Foi num programa chamado what not to wear que ouvi isto, esta frase que me ficou gravada e que ecoa até hoje na minha mente. A mulher que não gostava do próprio corpo e que por isso não se "vestia bem", e o apresentador que lhe dizia qualquer coisa como "o teu corpo é uma máquina de vida que trabalha para se manter bem e saudável, devias amá-lo pelo que ele é." Desde daí que vejo o meu corpo com outros olhos. Este corpo que eu já tanto maltratei, que odiei na minha adolescência, este corpo a que família, amigos e estranhos chamaram gordo quando eu não sabia como reagir, este corpo que dá abrigo à minha mente, às vezes mais, às vezes menos perturbada. Nunca me falhou, este corpo. Foi há poucos anos que tive esta espécie de epifania. Que este é o único corpo que terei na vida, saudável e tão forte apesar de tudo, sempre a regenerar-se, sempre. Foi mais do que uma reconciliação, foi como apaixonar-me pela máquina de vida que sou.

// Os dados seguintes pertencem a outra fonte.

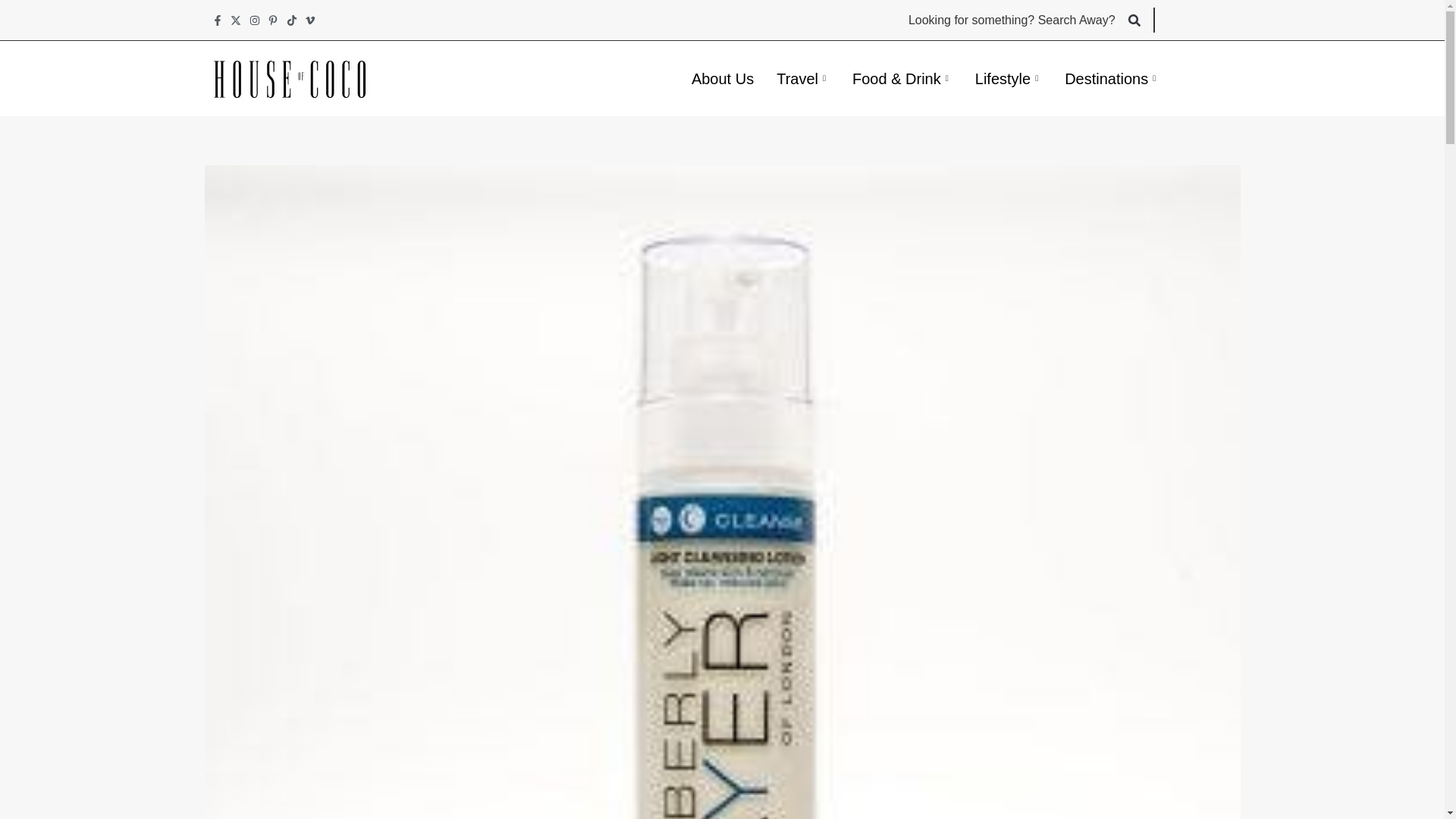
Lifestyle (1007, 77)
Travel (803, 77)
About Us (722, 77)
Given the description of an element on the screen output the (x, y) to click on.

Quando engravidei já estava em estado de graça. E no dia (grávida de poucas semanas) em que vi as minhas mamas mudarem de forma e de cor soube que de nada valeria resistir ao poder da mãe natureza. Rendi-me. Encarreguei-me apenas de me manter feliz e fazer uma dieta o mais saudável possível. Sempre tive a certeza de que o mais importante era manter-me cheia de amor e gratidão e desejar que a natureza fosse generosa comigo. Sou um animal, dizia a mim mesma. Sou um animal como qualquer outro e há uma força superior a mim a governar o meu corpo neste momento. Durante os nove meses este foi o meu mantra. Além disso houve vários momentos chave que me prepararam para o parto. Coisas que ouvi ou li e que fui arquivando na minha mente, para que nunca fosse ela a apoderar-se do meu corpo, e sim o contrário. A namorada dum amigo contar-me que a mãe se preparou sozinha com uma cassete de hipnoparto e não usou drogas. O Stephen Fry no QI a dizer que a percepção da dor depende da ansiedade que se sente e a tensão que pomos no nosso corpo. A minha avó, a minha mãe e a minha tia terem tido os seus filhos de parto normal focadas na ideia de que a dor terminaria com um bebé nos seus braços. A aula de yoga que fazia no youtube em que a dor era referida como um sinal de que tudo estará a funcionar bem e que as contracções são o meu corpo a abraçar e empurrar o meu filho até que ele se encontre comigo cá fora. Li muito. Li tudo o que me apareceu e vi muitos, muitos videos. Mentalizei-me de que o parto é algo imprevisível e que tanta coisa pode correr mal, mas só imaginaria o meu a correr na perfeição, o mais natural e livre de químicos possível. Decidi que passaria pouco tempo na cama, que usaria a Gravidade para acelerar as coisas, que manteria as pernas fortes e ágeis para passar horas a pé. Trabalhei até ao final do oitavo mês, rodeada de pessoas a dizerem-me que descansasse, que me sentasse. Só o Faneca é que sempre me deixou fazer o que quisesse. E eu só parava quando o inchaço dos pés já chegava às coxas. No fim já tinha mais de 13 quilos em cima e o meu corpo continuava a pedir acção. Costurei como uma louca, arrastei móveis, montei a nossa cama nova sozinha. Enquanto o meu corpo me pediu para me mexer, eu mexi-me. Há qualquer coisa de primário, de tão animal e tão instintivo na gravidez. Dar ouvidos ao meu corpo foi o melhor que eu podia ter feito.
27 de setembro de 2013
16 de setembro de 2013
diogo
O Diogo já vivia em mim há mais de oito meses, já o sentia a mexer há cinco, já me conhecia as rotinas, os gestos, e eu os dele. Já éramos cúmplices antes de ele nascer, já gostava dele, muito. Mas quando ele veio para os nossos braços foi como se uma onda do mar me engolisse e me levasse num turbilhão para o que de mais profundo e animal existe em mim. E estar num quarto, numa casa, num planeta onde o Diogo existe é como se uma orquestra tocasse permanentemente uma sinfonia tão bonita quanto ensurdecedora, que não me deixa pensar, que faz de mim um bicho todo irracional, todo instinto. O méu cérebro fundiu-se com o meu útero, o meu coração, as minhas entranhas, e eu deixo-me embalar nas profundezas deste estado em que nem respirar parece ser preciso.